Gülay Göktürk, benim 32 yıllık arkadaşım. Yani Merve Kavakçı'nın toplam ömründen daha uzun zamandır tanışıyoruz...
"Gidemeyenlerin ülkesi" yazısından duyduğum heyecandan ötürü ona bu yazıyla "mektup" göndermek istiyorum... Elektronik postayı seçmedim. Telefona da uzanmadım. "Kamu" önünde yazışmayı yeğledim. Bugünlerde bireysel tercihlerin kamu alanında görünmesine Ortaçağ bağnazlığı ile karşı konulduğunu izleyince, kendi bireysel iletişimimi "kamu alanı"na taşımayı uygun gördüm...

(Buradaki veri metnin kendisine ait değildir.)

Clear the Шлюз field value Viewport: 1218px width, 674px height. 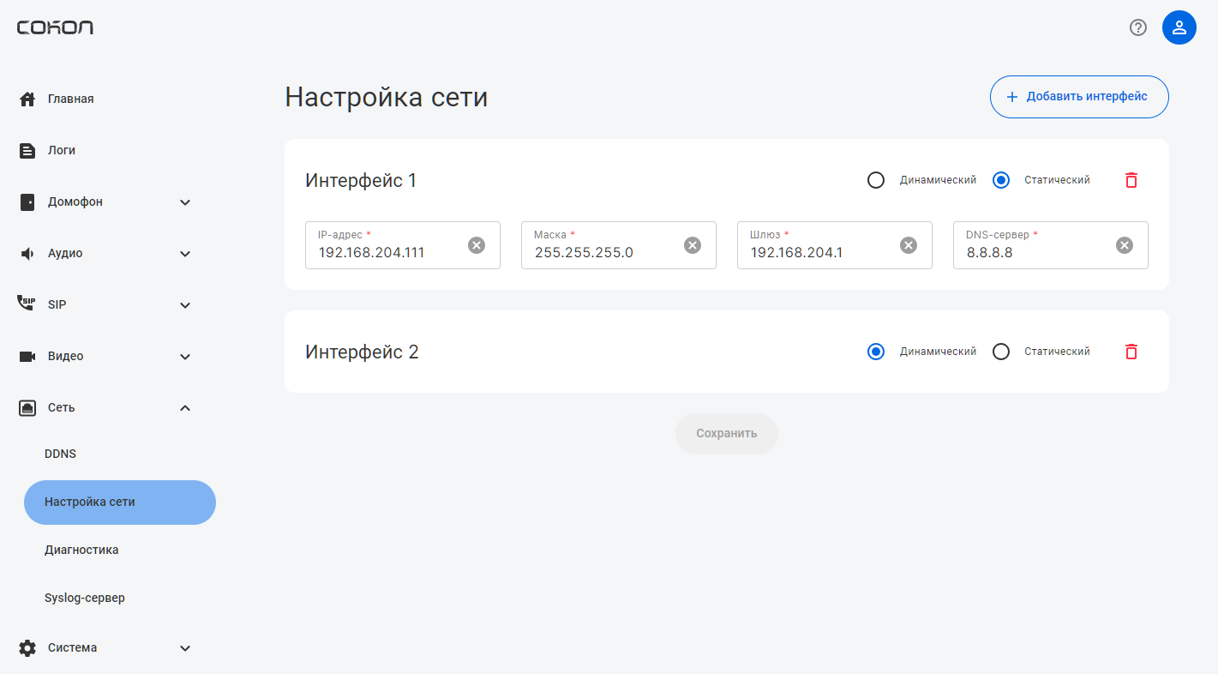pyautogui.click(x=909, y=245)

Gülay ile hem aynı kuşağın, hem de aynı toprakların çocuğuyuz. Hemşehriyiz. Otuz yıl öncesinde bu özelliğimizi birbirimize hatırlatırdık. Babalarımız, güzelim İznik Gölü'nün yanıbaşındandır. Her ikisi de, ömürlerini devlet hizmetine adamışlardı. Biri üniformalı, diğeri sivil giysileriyle... Devlete saygınlık kazandıran fedakâr insanlardı... Gülay'ın babasını, onu yitirdikten sonra kaleme aldığı bir başka eşsiz yazısıyla tanıdım. Çok tanıdık bir profil çizmişti. Kendi babamı tanıyordum çünkü...
Otuz yıl öncesinde Gülay'la aynı yollarda yürüdük. Tüm dünyayı kaplayan o muazzam dalga bizi de içine çekmişti. Şanslı olmalıyız. Doğru zamanda, doğru yaş grubunda, doğru yerde yakalandığımız için. O sıradaki fikirlerimizin, eylem plânımızın doğru olup olmadığı önemli değil. O muazzam dalga büyük bir tarihi gerçeklikti ve bizim onun içine niye daldığımız daha önemliydi...
İleride bugüne dönüp baktığımızda ise şanslı olduğumuzu söyleyebilmemiz zor. Bize dönüp bakacak olanları çirkin bir görüntüyle yüzyüze bırakmayacak olmamızdan ötürü mutlu olmalıyız ama şanslı değiliz. Bu kez, galiba yanlış zamanda, yanlış yaş grubunda ve galiba yanlış yerdeyiz... Ne paradoks! Doğru zaman, yaş ve yerdeyken yanlıştaydık; doğrudayken, yanlış zaman, yaş ve yerdeyiz...
Niçinini Gülay anlatıyor:
"Söylenen herşey tüm düşünme yeteneğini kaybetmiş zihinlerin beton duvarlarına çarpıp, hiçbir etki yapmadan geri dönüyor. Ortalıkta dolaşan birkaç klişenin ne fikir denecek hali var, ne mantıktan nasibini almış, ne de adaletle en ufak bir ilintisi kalmış. Polemik çabaları havada kalıyor. Tartışmalar gülünçleşiyor. İletişim sıfır..."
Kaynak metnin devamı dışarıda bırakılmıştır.